Thursday, April 26, 2012

Skinny Ms. Fitness

Today, I'm just sharing something that I love.

I found this on Pinterest a while ago, a link for an 7 Day Challenge for Summer Arms.
I really liked the idea of doing 7 days of hard workout to achieve some serious muscle change. I can do 7 days.

So, I went to the website and what I really love about the website is that all of the exercises come with a youtube type video so that you can see them doing it and hear an explanation. You can't mess it up. Then, I printed out the detail sheet and I made notes next to a few of the exercises I wasn't sure what they were, so that I could glance down to it between workouts.

My biggest problem with weight exercises and floor exercises is that there are just so many things you can do. I don't know which exercises are best and how many, etc. This gives me a set amount and tells you which to do. I just print out the list and do it. It's easy. It even shows me how to do the exercise. And then after the 7 days, you just pick any two exercises to do each week. This keeps the tone that you achieved.

AND it's for women, so no 50 pound weights for mass, it's geared for toning. You know how hard it is to find direction for toning and not mass gaining? It's hard, just take my word for it. The fireman works out for size and I get advice all the time from him for exercises, but sometimes he has a hard time bringing the directions down to a toning goal. He'll want me to move up in weight instead of doing more reps, for instance. And more reps is key in toning, at a certain point. You can add weight for a while, then just go for reps once you've achieved nice definition.

Anyway, one of my other issues is that your muscles become complacent eventually with the same exercises day after day, so switching up exercises is great for your workout. Well, I'm not creative enough to work out different routines, it's just seems like too much work. Whereas the fireman gets all excited about it and likes trying new things.

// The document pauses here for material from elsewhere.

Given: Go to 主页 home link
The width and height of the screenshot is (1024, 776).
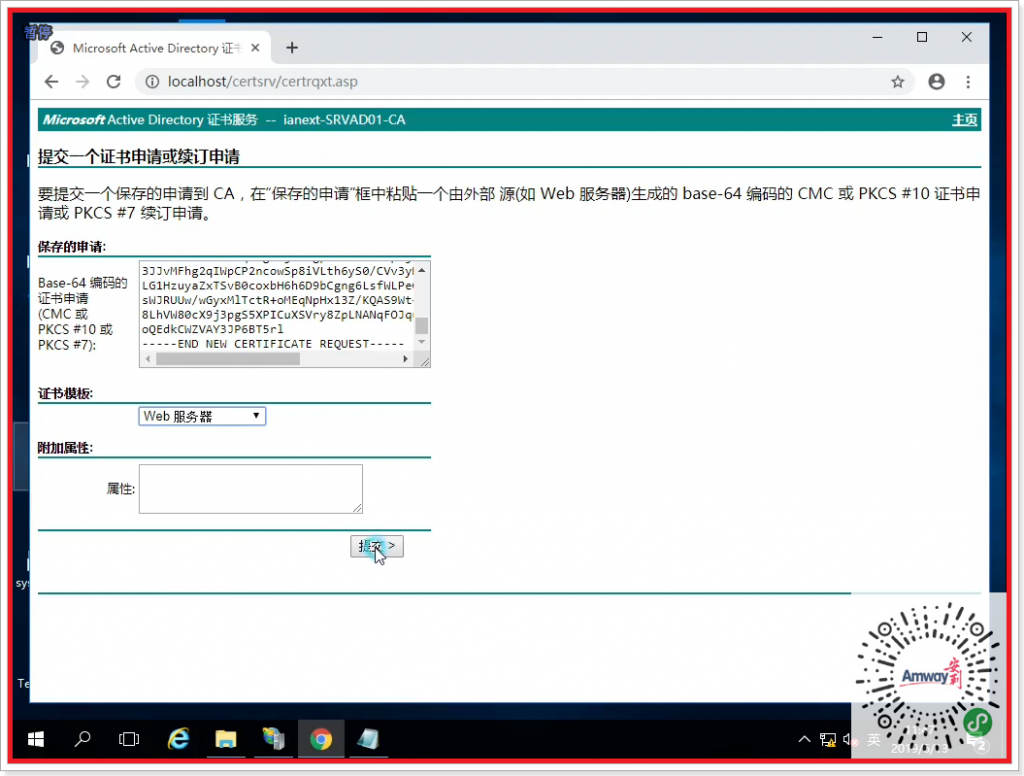Looking at the screenshot, I should (x=964, y=120).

So, this website has all sorts of new exercises that it throws out at you. There's a 7 day ab challenge and thighs and gluts. Tons of different workouts thrown in. They are always coming out with a new routine. I plan to work through a lot of them. Then, later on, I can switch them up and do weeks of different exercises when I feel that an exercise is getting too easy. No thought process involved. I love it!

I'm going to build a binder to keep the workouts together for future reference.

For me, this is perfect, and I don't think the exercises are all that hard, for example, the first day for the arm challenge is this:
Monday
Perform 3 circuits of the following routine.
Tricep Push ups – 12 reps
Rest 20 seconds
Bicep curls – 12 reps
Rest 20 seconds
Tricep Kickbacks – 12 reps each arm
Rest 1 minute
So, if you need to use a 5 pound weight, do it. I am at a 12 pound weight, but think I may go up to 15 pounds, and stay there.

Here was me after my week.
I know, the picture's crappy, but you get the idea. I took these for me to see the difference. I was seriously happy with it! I kept with it and I think my arms look a little better even now. And of course, the leaner you are, the better the muscle definition is going to be, but whenever you're working out, you're still burning fat. So, eventually you'll see more definition with the same muscle as you burn more fat and lean out.

And I actually enjoy the burn after an arm workout. When my arms feel trashed, it kind of is addicting after a while. I thought the fireman was crazy when he said things like that, but it's true. And you get this nice soreness the next day from a good workout, DOMS *delayed onset of muscle soreness*. My hubby would be so proud! I'll have to show one of his workouts someday. He gets into it. :)

I don't know, the soreness and feel of the muscles burning just make me feel capable. Like I have muscles! I am a tough chickie!

I didn't get a good photo of my triceps, and they're a little better now anyway, but I really like this muscle in this photo. The one on top of my bicep area. The fireman calls it cannonballs. I added an exercise from my hubby to these exercises that works that muscle. To make it a little more defined.

He calls it pouring pitchers. With your weights, you hold your arms, elbows at your sides, hands out front, like you're holding 2 pitchers of beer, arms are parallel with the floor. Then, you bring your arms up, elbows in line with your body and *pour* the beer out, arms stay parallel with the floor, the elbows simply move out and up, keeping a 90 degree angle between forearms and upper arms. This uses that round muscle, and they're kind of tough, but feel great when you're done.

Anyway, there are a lot of good recipe ideas on the website, even though most of them are a little high in carbs by my standards. But if you're working out, you are burning more calories than the average person anyway.

This is something I've really been trying to use. I really enjoy my daily treadmill walk/runs and since I can't do that since my foot surgery. I can do some arm exercises and some of the ab and thigh exercises. I'm trying really hard not to put on weight because I've been sitting so much more. Moving on the crutches does require some additional core/ab strength, just cause you're standing one footed and hopping a bit, moving around for things, and walking on crutches takes a lot of energy and I probably am getting some cardio from it, but I still am being careful. I've come too far to lose what I've gained.

Best of luck to you guys, if you're interested and want to try it out. It was a perfect solution for me and something I find fun and easy to work into my life.